## WYMIENIONE POZYCJE
####################
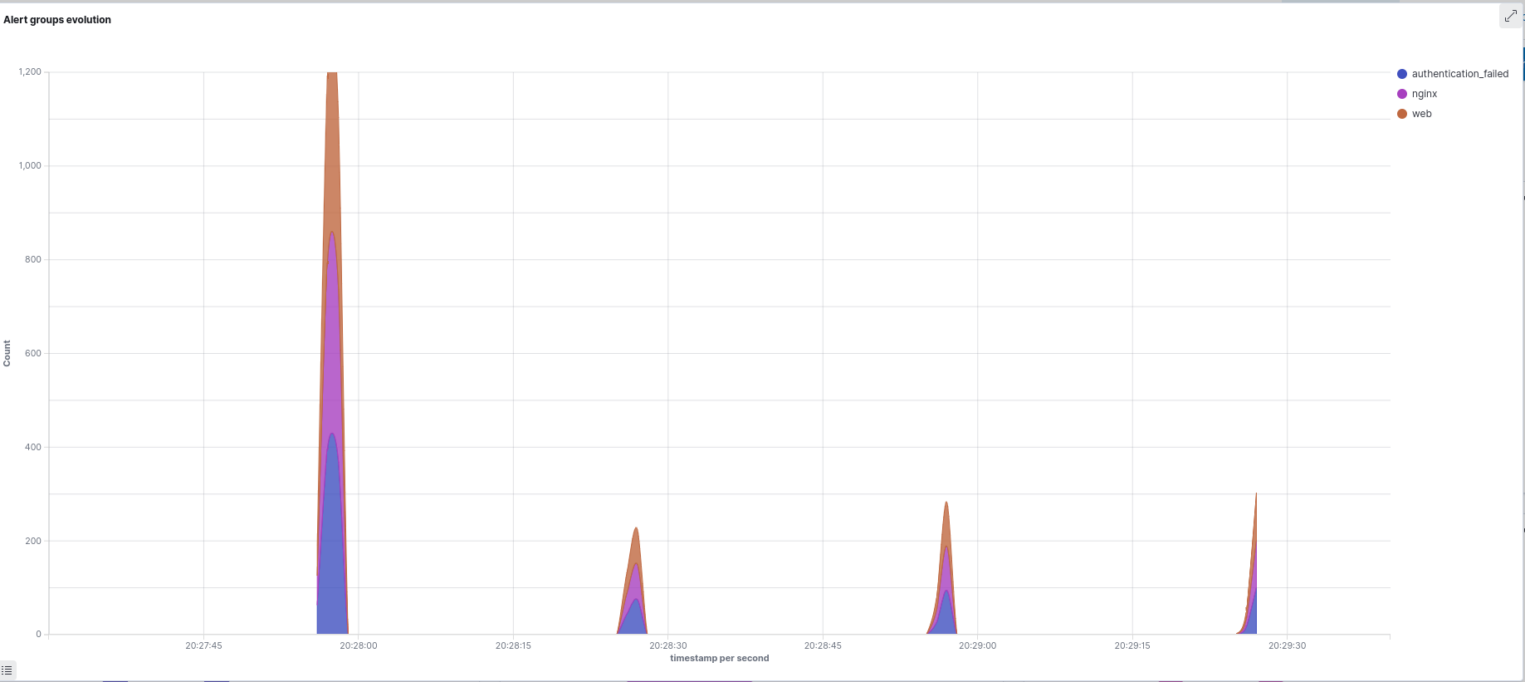Toggle the chart legend list icon

click(x=8, y=670)
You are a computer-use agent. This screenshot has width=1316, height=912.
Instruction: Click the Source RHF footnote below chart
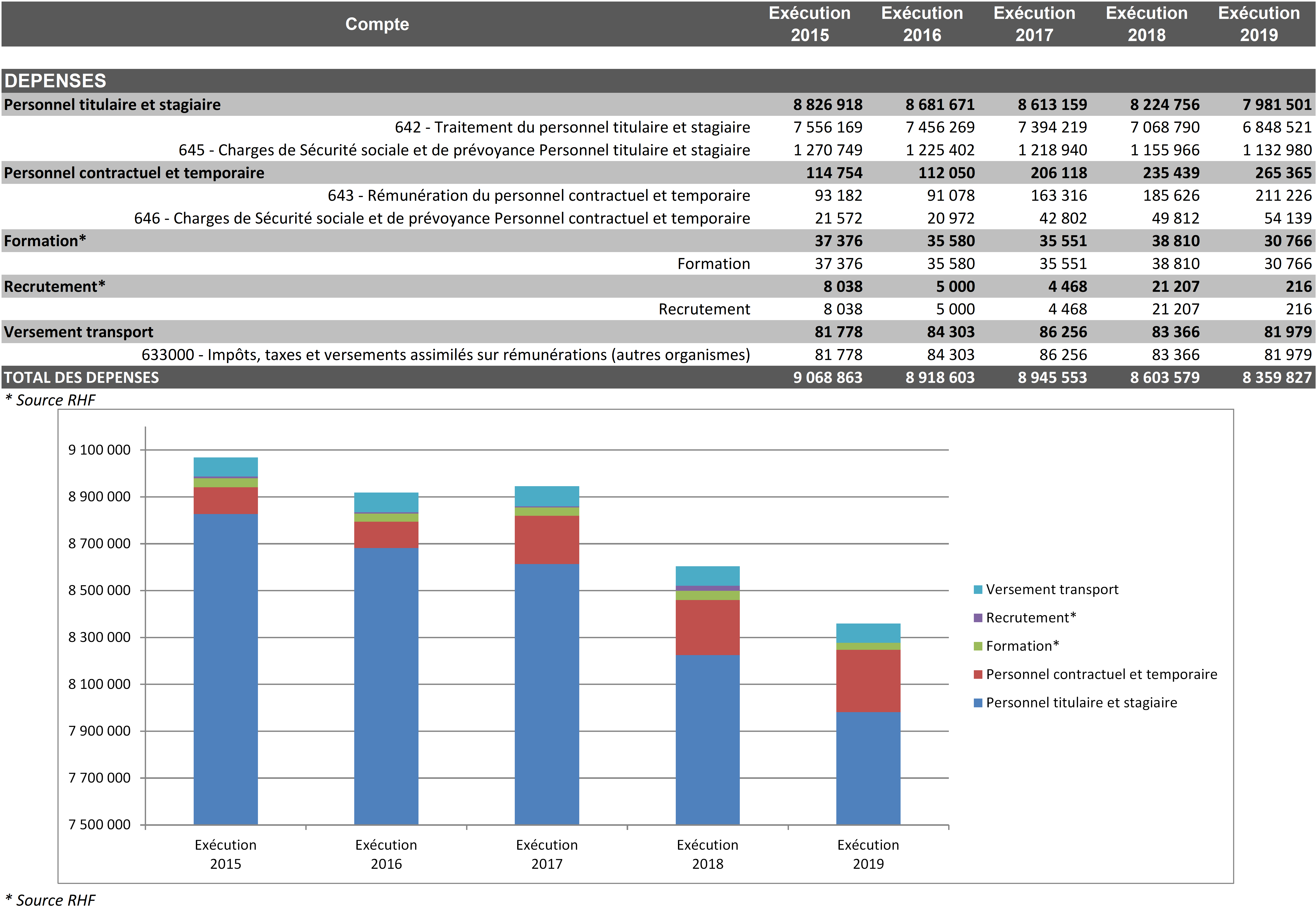tap(50, 900)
####################
## ZADANIE
Przepisz słowo w słowo wszystkie pozycje powyżej, pomijając obrazy.

## ODPOWIEDŹ
Toggle the chart legend list icon

click(x=8, y=670)
You are a computer-use agent. This screenshot has width=1316, height=912.
Instruction: Click the Source RHF footnote below chart
tap(50, 900)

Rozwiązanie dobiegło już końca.